Showing posts with label Bharat Kamma. Show all posts
Showing posts with label Bharat Kamma. Show all posts

July 27, 2019

"Dear Comrade" (Telugu/Tamil/Malayalam/Kannada) Film Review


The most hyped Vijay Deverekonda in recent times comes with an elaborate buildout of 169 minutes about a love story which has many overt and subtextual messages - of which the main message is about how a lady cricketer fights sexual harassment at work with help of her lover who stands like a wall for her - whom everyone calls "Dear Comrade". Bharat Kamma directs this colorful film with dazzling cinematography and enchanting musical score by Justin Prabhakaran. The film takes you into the world of Bobby and Lilly (played by Vijay Deverekonda and Rashmika) whose journey has many fateful turns, most of them predictable and self-created. Performances-wise, the film's honors go to Rashmika first and Vijay Deverekonda next for raising the bar. Rashmika gets a role of a lifetime which even top-paid heroines don't enjoy these days, she seems to speak a lot with her eyes and packs quite a punch with classy costumes and neat acting without much ado. Vijay must be complimented for taking on a role that supports the heroine's character throughout.

How good is the film? To be fair, the treatment is honest and leisurely but the director misses out in leveraging the right mix of emotions at crucial moments. The first half is painfully slow and listless, takes too much time to establish the character of Bobby and Lilly, their divergent paths, their friends and their world views with too many songs. The number of songs and scenes in the college could have been cut down brutally just like the 'canteen song' which got removed n the film. After a series of lovely films on cricket like "Jersey" and "Majili", here's an opportunity to create a feast of visuals about Women's cricket (and what ails it from taking off?) but crucial moments fall flat as the director jumps-cut to another scene. Like in the first half, when Lilly begs to play in gully cricket played by the boys, the director should have shown how she batted then itself instead of jumping to the stadium scene where she plays with a flourish to win in a big match. Cricket is an adrenalin-pumping game for Indians which can surcharge emotions in any scene but in the entire second half, Lilly's cricketing exploits were missing in action. Moments like this were under-capitalized which makes the film drop into a lower orbit of a routine love story where hero's antics are shown more mileage than a lady cricketer's struggles to build her dream innings. In both the first and second half, many scenes give you a deja vu sense of earlier films of Vijay like "Evade Subramanyam", "Geeta Govindam" and "Arjun Reddy"; most of the early scenes seem a modern version of Nagarjuna's "Shiva". For Vijay Deverekonda, this film doesn't add much to his powerhouse acting skills that he seems to possess because at times he subtracts the film's intensity with his performance. Focus on him in the first half is the fatal flaw which deprives the audience of that extra wow factor. Add to that there is an unexplained inconsistency towards the end where the hero is unrepentant, impulsive and emotional throughout the film but capitulates to admission of guilt in the end in a crucial courtroom scene - could that be better handled to raise the heroism quotient or was it necessary to get the "heroininism" we leave at that. Despite that Vijay's histrionics and stunts come out good but he has to quickly re-invent himself to change the diction and body language lest it fall into the zone of lazy acting, for want of variety. His dancing skills have definitely got better, it must be said.

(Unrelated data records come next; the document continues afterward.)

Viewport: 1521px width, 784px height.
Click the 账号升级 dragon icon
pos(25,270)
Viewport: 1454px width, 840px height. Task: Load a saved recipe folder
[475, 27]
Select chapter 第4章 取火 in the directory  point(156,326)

Technically, film's editing and dialogue-writing departments are lackluster and could have done a lot better with sharpness. Director Bharat Kamma has good sensibilities to create stories with strong underlying messages but he has to somewhere overcome a struggle between commercial intensity and visual aesthetics a'la Mani Ratnam. The films which became cult classics are usually films with intensity, laser-sharp focus on main plot without detours and distractions. Unfortunately, "Dear Comrade" touches upon many small themes like student politics, communism, anger-management, career aspirations of modern lovers and finally kicks the can down too late with the main theme of sexual harassment in cricket's highest echelons. If this was driven home earlier, it would have created a massive impact. It doesn't. Music composer Justin Prabhakaran deserves a hat-tip - his album will sail through the tunnel of time for its versatility and melody. His music has more maturity, finesse and balance between Indian and Western music than some of the new-age composers we have heard. His BGM with half-violin strings and rhythmic percussions shows his class and makes it one of the most exciting scores in recent times. One cameo that stands out is co-producer Yash Rangineni's outburst as a BCCI chairman - that whole episode upholds the dignity and seriousness of the world's richest cricketing body. On the whole, you can watch it but once though with lots of patience but don't go with great expectations and let it sponge on you.